Énoncé de la tâche - Recopiez le passage de la critique allant de « Pour le reste, impossible » à « vide de sens. », en remplaçant « épure » par « forme dépouillée ».

Zsuzsa Bank, avec son premier roman, Le Nageur (2004), s’était vue encensée par la critique, aussi bien allemande que française. Bourgois publie aujourd’hui son deuxième livre, un recueil de nouvelles, une succession de brèves scènes de vie : douze récits qui tournent autour des mêmes thèmes – le départ, la séparation, l’absence. Les personnages, d’une nouvelle à l’autre, semblent interchangeables ; quand un texte parfois touche plus que le précédent, il reste noyé dans un flou généralisé ; bref, on reconnaît son écriture mais, sur le fond, on ne retrouve guère l’émotion qui frappait dans Le Nageur. L’unité de sens, recherchée, aurait pu être propice à une déclinaison variée d’histoires explorant le même vide, la même nostalgie du passé, selon des angles différents. Mais la longue litanie des personnages se contente d’égrener l’angoisse d’un temps impossible à rattraper.
Tout commence avec « Dernier dimanche » : dans une ville de l’Est, sinistre à souhait, une conférencière de passage retrouve certains membres de sa famille. Elle repart ensuite mais entame avec eux une correspondance, faite de petits riens. Jusqu’à ce que le silence retombe, comme si on lui volait pour la seconde fois des années depuis longtemps évanouies. Deuxième texte : Lydia, elle aussi, a quitté sa ville (son pays ?), direction Londres. Un jour, elle envoie une carte à son amie d’enfance, restée derrière elle : « Come to see – fall and me ». La jeune fille vient la retrouver, dans son petit appartement, intimidée. Pour constater ce qu’elle savait déjà : avec le temps passé, ce qui les liait a disparu. Viennent ensuite les longues journées d’une « Ere glaciaire » : chez Becky et ses deux enfants, Carola s’ennuie, coincée par la neige qui tombe, sans jamais s’arrêter. Christopher le mari, peste contre le temps. Carola compte les jours, les heures, avant de s’en aller.
Les scènes d’un quotidien triste se succèdent. Une femme rencontre sur un quai de tramway un homme qu’elle aurait préféré oublier. Deux femmes, encore, rendent visitent à une troisième, hospitalisée pour troubles mentaux. Autrefois amies, elles ne se revoient plus que pour ce rendez vous annuel de fin décembre, n’ont plus rien à se dire, sacrifient au rite. Ces histoires d’amitié, d’amour, le plus souvent féminines, tournent en rond. A trop manier l’ellipse, Zsuzsa Bank affadit ses textes, alors qu’on attend seulement qu’ils prennent vie. Parfois, on semble s’engager sur cette voie : dans « Bonheur », les deux jeunes femmes qui vivent ensemble dans leur deux-pièces de bord de mer, jusqu’à ce que l’une d’elle s’en aille et que tout s’écroule, auront au moins vécu quelque chose ; dans » L’été le plus chaud « , les souvenirs de Lisa, revenue en Italie sur les traces de sa famille laissent deviner une forme d’aboutissement. Mais ces moments sont rares.
Pour le reste, impossible de démêler les traces de cette absence, de ce mal de vivre. Eva, Julia, Sylvie, Alex, Carola sont les différentes faces d’un unique personnage, propre à s’illusionner, à plonger sans espoir de retour dans la mémoire d’une époque révolue. Zsuzsa Bank semble avoir voulu aller vers une épure, la plus parfaite possible ; le prix à payer est un vrai vide de sens.

Données sources -
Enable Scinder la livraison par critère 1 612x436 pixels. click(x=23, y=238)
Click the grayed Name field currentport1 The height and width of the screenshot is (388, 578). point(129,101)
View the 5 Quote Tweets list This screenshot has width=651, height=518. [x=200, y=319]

* * *

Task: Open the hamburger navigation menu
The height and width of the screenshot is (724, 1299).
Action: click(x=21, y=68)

Résultat -
Pour le reste, impossible de démêler les traces de cette absence, de ce mal de vivre. Eva, Julia, Sylvie, Alex, Carola sont les différentes faces d’un unique personnage, propre à s’illusionner, à plonger sans espoir de retour dans la mémoire d’une époque révolue. Zsuzsa Bank semble avoir voulu aller vers une forme dépouillée, la plus parfaite possible ; le prix à payer est un vrai vide de sens.